European rural landscapes in transition: implications for policy and planning

Teresa Pinto Correia, IICAAM (Instituto Ciências Agrárias e Ambientais Mediterrânicas) – Universidade de Évora, mtpc@uevora.pt

Bas Pedroli, Wageningen University, Bas.Pedroli@wur.nl

Jorgen Primdahl, University of Copenhagen, jpr@ign.ku.dk

Summary

The European continent is highly diverse with rich natural and cultural histories and the rural landscapes reflect this diversity. It is to a large extent the variety and heterogeneity, both at regional and local scales, which characterize the European landscapes. The symposium will focus on the transitions going on in agriculture, forestry and other uses, which now shape the European rural landscapes. Following, it will also focus on the development of new management paradigms, increasingly designed at the landscape scale and involving multiple actors. 

Description

European rural landscapes as we can experience them today are the result of ongoing processes and interactions between nature and society.  Gradually every single local landscape has been more and more affected by changes caused by increasingly more globalized change factors. In the future we can foresee that everything will be different: the landscape which has been so far produced as an externality of agricultural land use (including forestry), is increasingly an object of other societal demands, which influence both agriculture, farmers, land owners, and the landscape directly.  Further, through globalization, the landscape has increasingly been connected to other local landscapes and therefore has become part of a global space of flows. Agricultural structural change, in one side, and urbanization, as an overall process of consumption of the rural space, on the other, are the two most important processes affecting European rural landscapes.  An increasing differentiation will take place, between pure agricultural spaces in its strict sense - governed by economic incentives and global food policy – and multifunctional rural areas in a wider sense, where farming is less competitive but where farmers and the involved communities, increasingly diverse,  take responsibilities for the landscape as a common good, with increasing interaction.

 

This symposium will gather researchers working with changing European rural landscapes, how they  can be understood in terms of functions and structure, how they are represented and given meaning to by people and how they are subjects to conflicts and home of social communities or shaped by economic activities. Approaches to unfold the processes going on, so that so far un-seen processes are disentangled, are welcome.  Research on the changing role of agriculture, and how the sector is losing its position in the shaping of the rural, and therefore also part of its societal legitimacy, is also welcome. Further, we aim to address how new place based paradigms are needed, for consciously coming to terms with the rich inherited diversity of European landscapes, in new ways of interaction, and propose models for this change to be implemented in practice. 

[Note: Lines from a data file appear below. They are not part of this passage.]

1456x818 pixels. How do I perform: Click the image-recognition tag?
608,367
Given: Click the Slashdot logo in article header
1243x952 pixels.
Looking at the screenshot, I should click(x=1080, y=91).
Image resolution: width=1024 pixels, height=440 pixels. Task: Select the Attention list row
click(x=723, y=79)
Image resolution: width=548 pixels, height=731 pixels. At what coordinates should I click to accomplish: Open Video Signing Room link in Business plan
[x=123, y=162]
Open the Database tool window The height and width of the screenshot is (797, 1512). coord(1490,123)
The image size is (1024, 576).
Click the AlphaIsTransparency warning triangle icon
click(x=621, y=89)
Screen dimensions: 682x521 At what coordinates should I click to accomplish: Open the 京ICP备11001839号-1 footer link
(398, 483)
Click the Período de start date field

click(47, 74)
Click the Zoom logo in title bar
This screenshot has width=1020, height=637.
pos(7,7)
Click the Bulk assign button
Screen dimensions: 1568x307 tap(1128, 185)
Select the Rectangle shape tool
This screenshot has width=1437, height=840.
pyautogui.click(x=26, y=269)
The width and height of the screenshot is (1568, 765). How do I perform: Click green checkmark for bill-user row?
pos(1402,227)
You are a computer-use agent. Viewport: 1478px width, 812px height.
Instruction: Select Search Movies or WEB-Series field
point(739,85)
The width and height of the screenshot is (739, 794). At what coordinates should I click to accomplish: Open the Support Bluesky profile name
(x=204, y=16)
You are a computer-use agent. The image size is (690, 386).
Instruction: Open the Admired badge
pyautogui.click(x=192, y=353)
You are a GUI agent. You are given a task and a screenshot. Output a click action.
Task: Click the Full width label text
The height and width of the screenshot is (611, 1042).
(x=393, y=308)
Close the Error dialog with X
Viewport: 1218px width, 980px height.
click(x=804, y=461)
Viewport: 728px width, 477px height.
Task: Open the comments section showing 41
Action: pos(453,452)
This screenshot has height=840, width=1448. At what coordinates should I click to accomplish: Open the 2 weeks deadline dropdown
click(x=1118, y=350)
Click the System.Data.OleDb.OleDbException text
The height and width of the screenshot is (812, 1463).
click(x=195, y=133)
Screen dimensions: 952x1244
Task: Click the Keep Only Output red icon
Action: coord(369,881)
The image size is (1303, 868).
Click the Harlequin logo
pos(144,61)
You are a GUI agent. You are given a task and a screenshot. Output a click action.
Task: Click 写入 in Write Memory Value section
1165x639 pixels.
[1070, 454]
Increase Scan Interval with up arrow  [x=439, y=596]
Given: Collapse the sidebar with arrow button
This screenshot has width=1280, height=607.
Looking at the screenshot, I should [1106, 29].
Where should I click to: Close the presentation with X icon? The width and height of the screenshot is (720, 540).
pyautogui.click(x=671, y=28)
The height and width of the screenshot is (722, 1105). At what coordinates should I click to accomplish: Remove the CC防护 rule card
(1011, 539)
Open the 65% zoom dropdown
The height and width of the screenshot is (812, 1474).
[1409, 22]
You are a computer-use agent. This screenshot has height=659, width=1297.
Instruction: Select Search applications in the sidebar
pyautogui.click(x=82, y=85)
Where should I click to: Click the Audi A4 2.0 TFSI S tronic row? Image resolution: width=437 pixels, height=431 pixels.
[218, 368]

What can participants expect to learn?

New insights into the processes of change affecting the rural landscapes, the main drivers and their interplay,  which are generalised across Europe –  and also across other regions of the world. These will be grounded on a discussion of evidence, and also on a discussion of methodological approaches that can tackle the on-going change in its complexity.

Conceptual frameworks and empirical knowledge on place based landscape management integrating the rural community.

Impact 

Different possible publications and dissemination – to be discussed among participants.